Екатерина была честолюбива, способна к ненависти, мстительна, самовольна, без всякого стыда; но к ее честолюбию присоединялась любовь к славе и, несмотря на то, что когда дело касалось ее личных интересов или ее страстей, все должно было преклониться перед ними, ее деспотизм все же был чужд капризных порывов. Как ни были необузданны ее страсти, они все же подчинялись влиянию ее рассудка. Ее тирания зиждилась на расчете. Она не совершала бесполезных преступлений, не приносивших ей выгоды, порою она даже готова была проявлять справедливость в делах, которые сами по себе не имели большого значения, но могли увеличить сияние ее трона блеском правосудия. Даже больше того: ревнивая ко всякого рода славе, она стремилась к званию законодательницы, чтобы прослыть справедливой в глазах Европы и истории. Она слишком хорошо знала, что монархи, если даже и не могут стать справедливыми, должны, во всяком случае, казаться таковыми. Она интересовалась общественным мнением и старалась завоевать его в свою пользу, если только оно не противоречило ее намерениям; в противном случае, она им пренебрегала. Ее преступная политика по отношению к Польше выдавалась за плод государственной мудрости и путь к военной славе. Она завладела имениями тех поляков, которые проявили наибольшее рвение в защите независимости своего отечества, но, раздавая эти имения, она привлекала к себе именитые русские семьи, а приманка незаконной выгоды побуждала окружавших ее хвалить ее вкус к преступной, безжалостной и завоевательной политике.
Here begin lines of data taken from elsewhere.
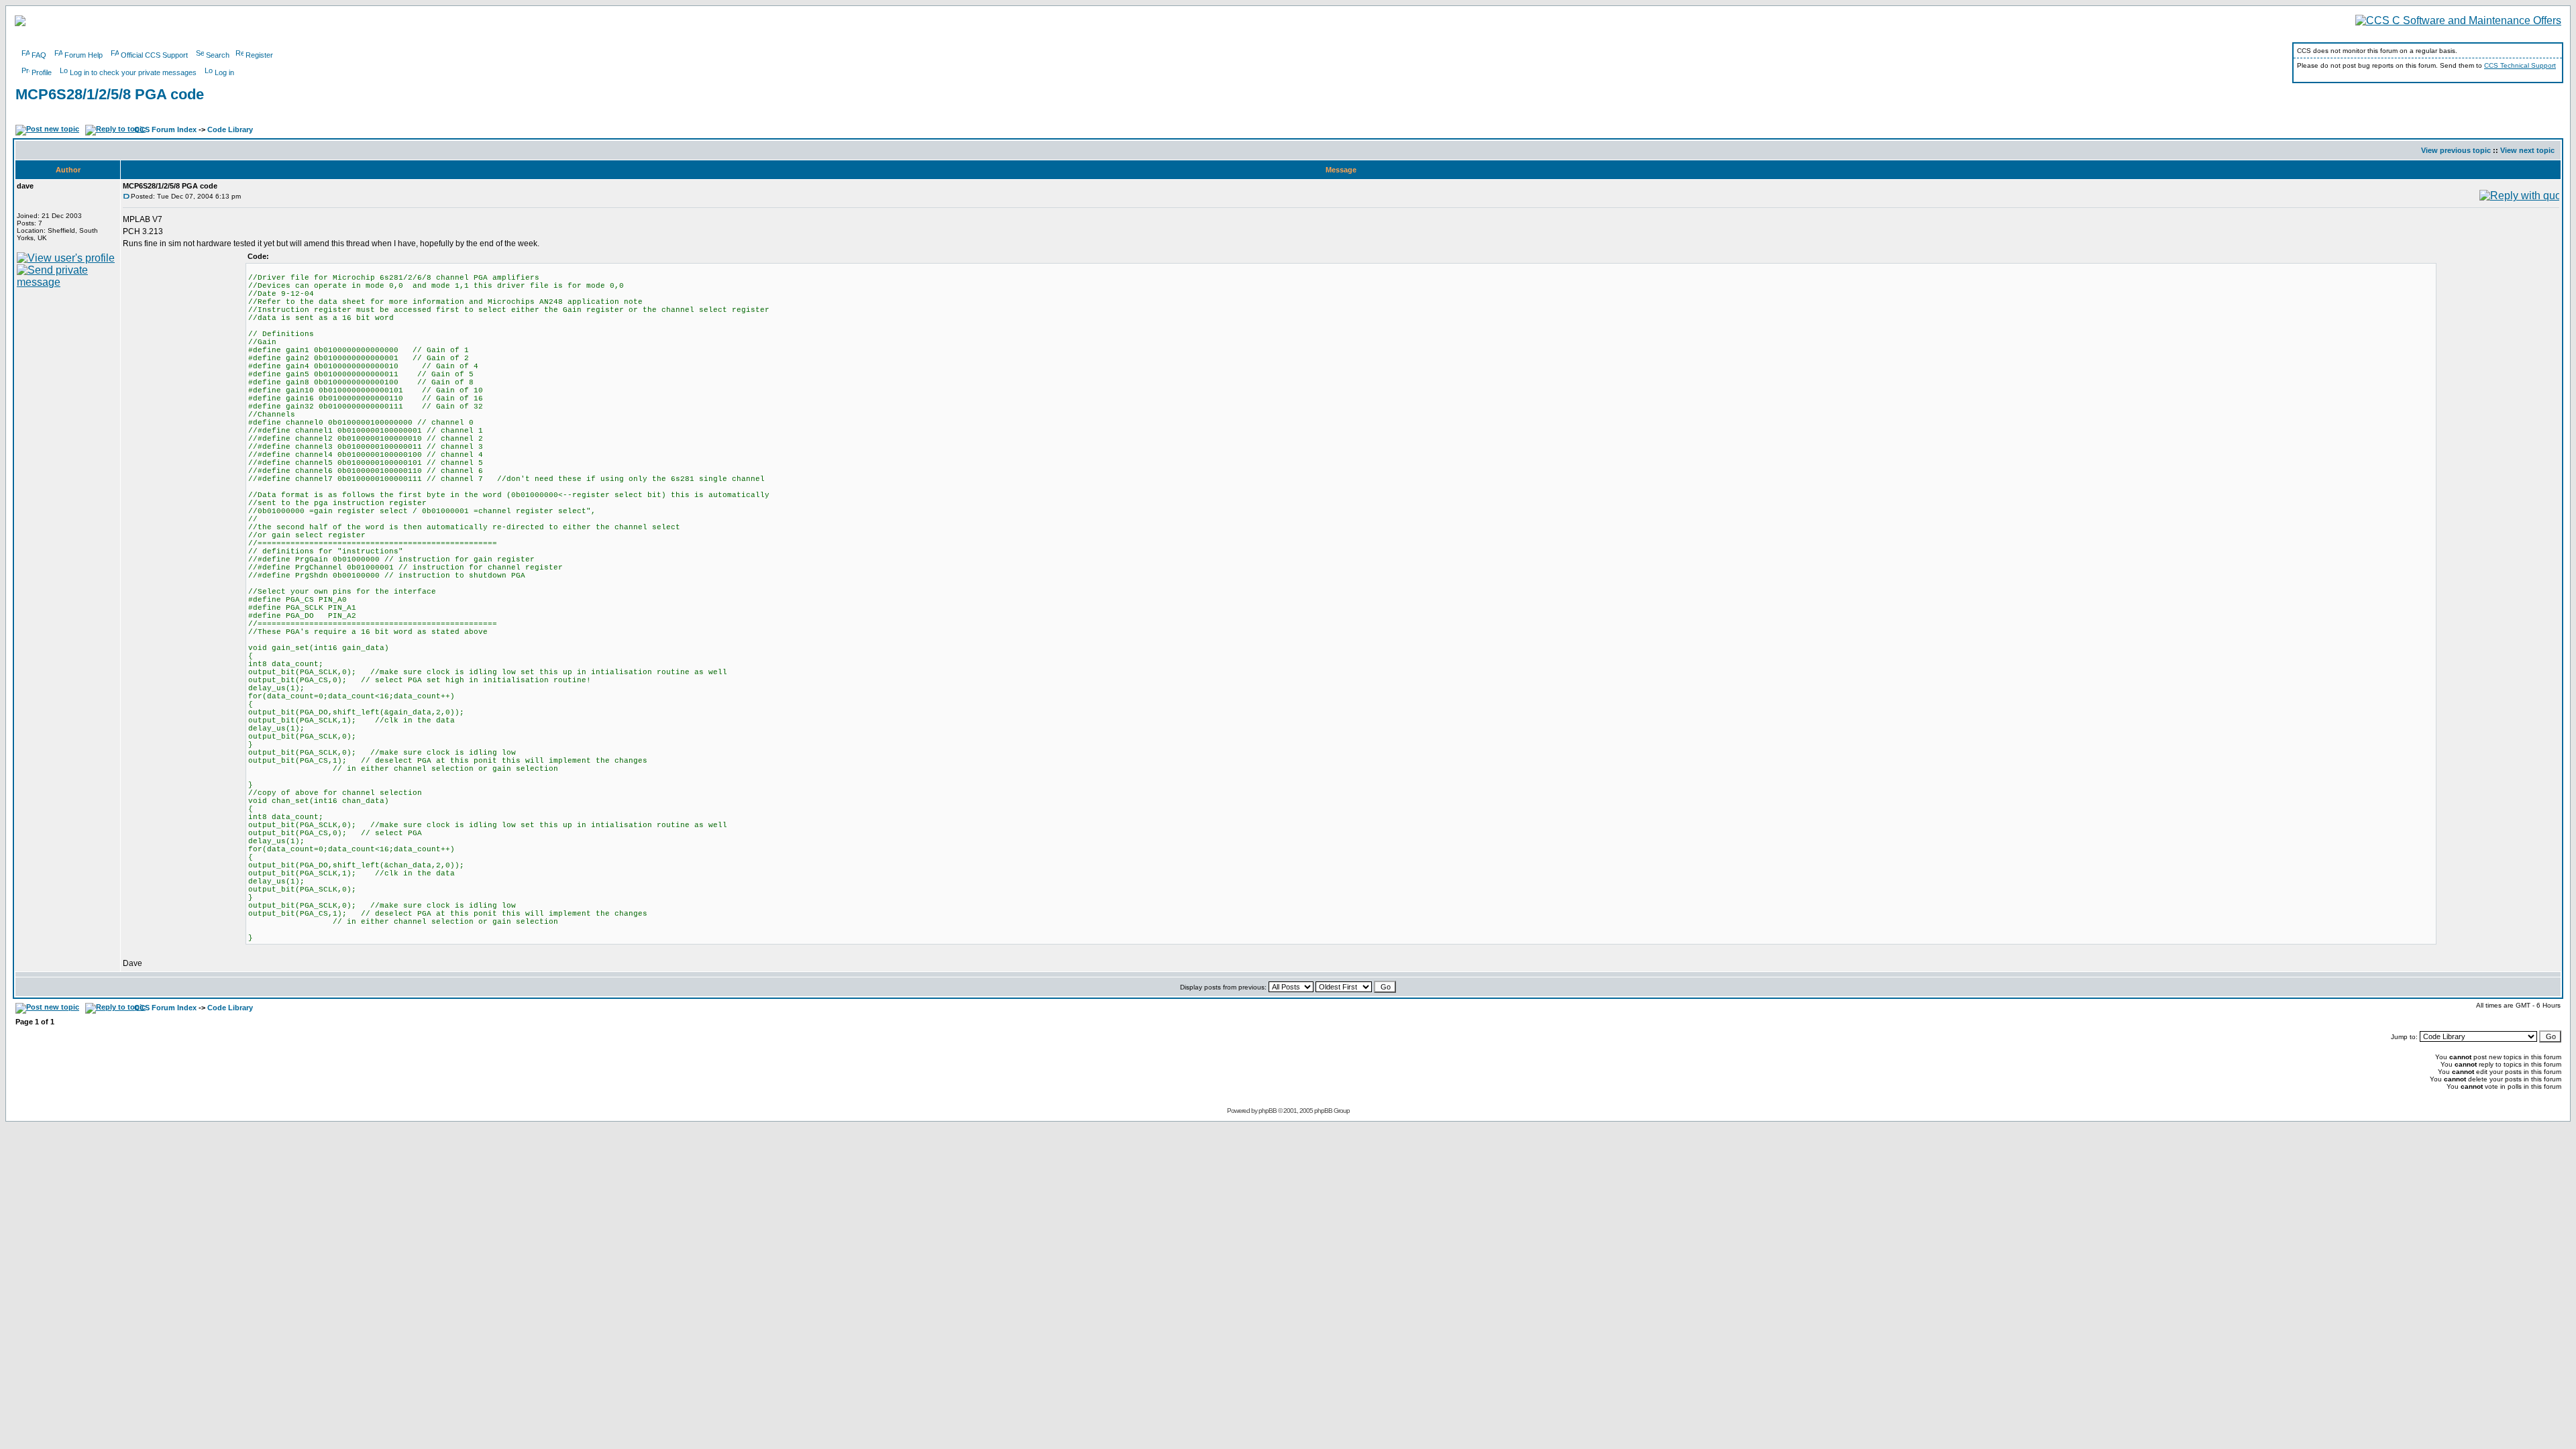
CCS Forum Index (165, 129)
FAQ (39, 55)
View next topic (2527, 150)
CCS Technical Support (2520, 65)
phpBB (1267, 1110)
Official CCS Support (154, 55)
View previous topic (2456, 150)
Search (217, 55)
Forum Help (83, 55)
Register (259, 55)
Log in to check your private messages (133, 72)
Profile (42, 72)
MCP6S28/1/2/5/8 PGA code (109, 94)
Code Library (230, 129)
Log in (224, 72)
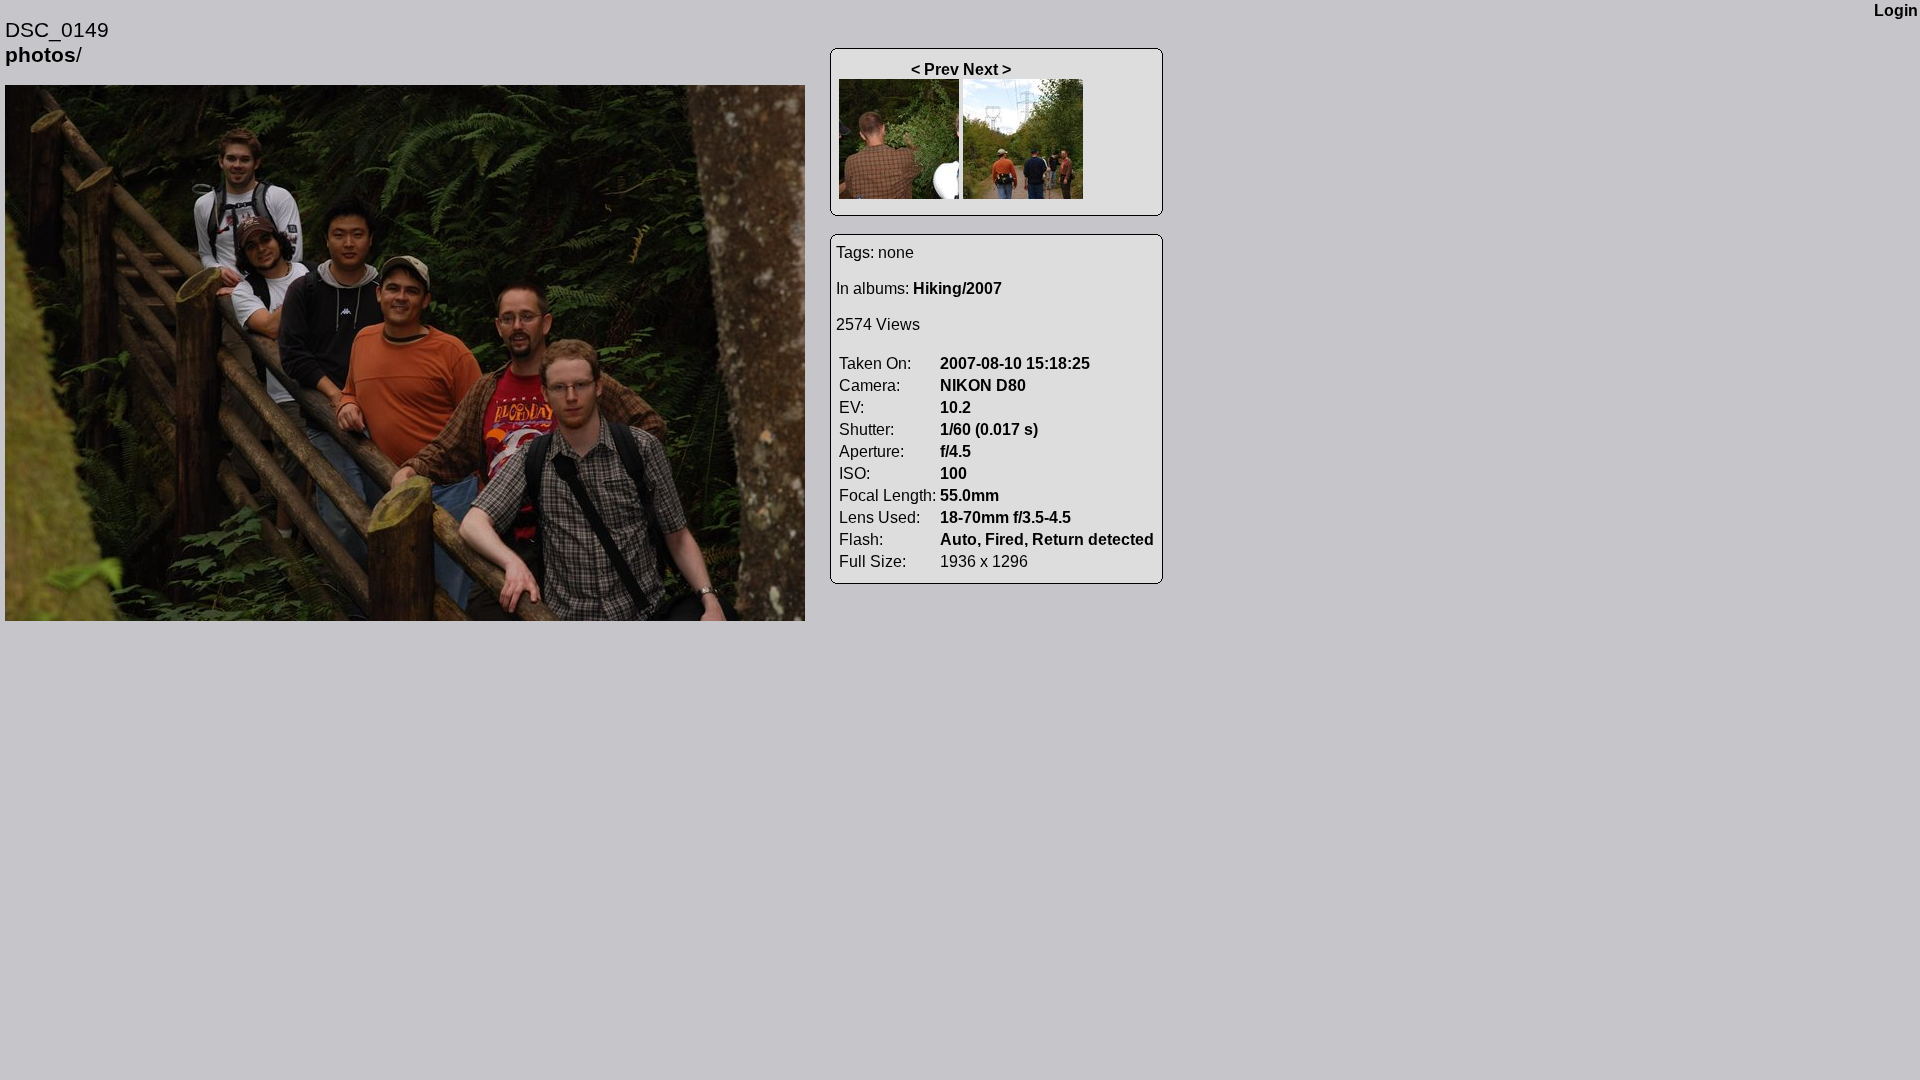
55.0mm (969, 495)
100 (953, 473)
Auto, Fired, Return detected (1047, 539)
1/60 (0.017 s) (989, 429)
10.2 (955, 407)
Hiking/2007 (957, 288)
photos (40, 55)
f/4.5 (955, 451)
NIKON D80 (983, 385)
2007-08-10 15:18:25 (1015, 363)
Называют только одного генерала Ферзена, победителя при Мацеевицах, который отказался от конфискованных имений семьи Чацкого и попросил наградить его пожалованием из государственных земель. Никто больше не осмелился на подобный, столь справедливый поступок, на том основании, что всякий приказ императрицы требует слепого повиновения. Воля императрицы, будь это самая вопиющая несправедливость, не могла быть подвергнута критике, обсуждению. Никто не мог и помыслить о том, чтобы позволить себе такую смелость. По общему убеждению, ее действия не могли быть подчиняемы общим законам, и самые принципы справедливости зависели от ее решений.
Мне хочется привести по этому поводу один пример, наделавший тогда много шуму. Княгиня Шаховская, обладавшая колоссальным состоянием, выдала свою дочь замуж за герцога д'Аремберг. Это было за границей. Екатерина, возмущенная тем, что не испросили ее согласия, велела наложить арест на все имения княгини. Мать и дочь явились к ней и умоляли о милости, но Екатерина, глухая к их мольбам, расторгла этот брак, считая его недействительным, потому что он был заключен без ее согласия. Это был возмутительный по своей несправедливости приговор, но мать и дочь подчинились ему, а общество отнеслось к этому происшествию, как к самому обыкновенному обстоятельству. По крайней мере, никто об этом не проронил ни слова. Некоторое время спустя, молодая княгиня вышла вторично замуж; но, будучи искренно привязанной к своему первому мужу, мучимая угрызениями совести, лишила себя жизни.
Если бы мы не боялись погрешить против Людовика XIV, мы сказали бы еще, что двор Екатерины имел некоторое сходство с двором великого короля. Сказать, что любовницы короля играли совершенно ту же роль в Версале, какую играли фавориты Екатерины в Петербурге, не будет грехом против его памяти. Что же касается безнравственности, распущенности, интриг и низостей петербургских куртизанов, то в этом отношении петербургский двор мы могли бы сравнить с двором византийским. В смысле же подчинения, преданности и уважения народа, мы не найдем, кажется, подобного примера нигде, кроме Англии, зачарованной Елизаветой, такой же жестокой и честолюбивой, но одаренной большими талантами и мужской энергией.
Даже распущенность Екатерины, часто прибегавшей для удовлетворения своей чувственности к мимолетным связям, служила в ее пользу, в ее сношениях с народом, т. е. с армией, придворными и привилегированными классами. Всякий нижний офицерский чин, всякий молодой человек, лишь бы только он был одарен хорошими физическими качествами, мечтал о милостях своей властительницы, которую он возносил до небес.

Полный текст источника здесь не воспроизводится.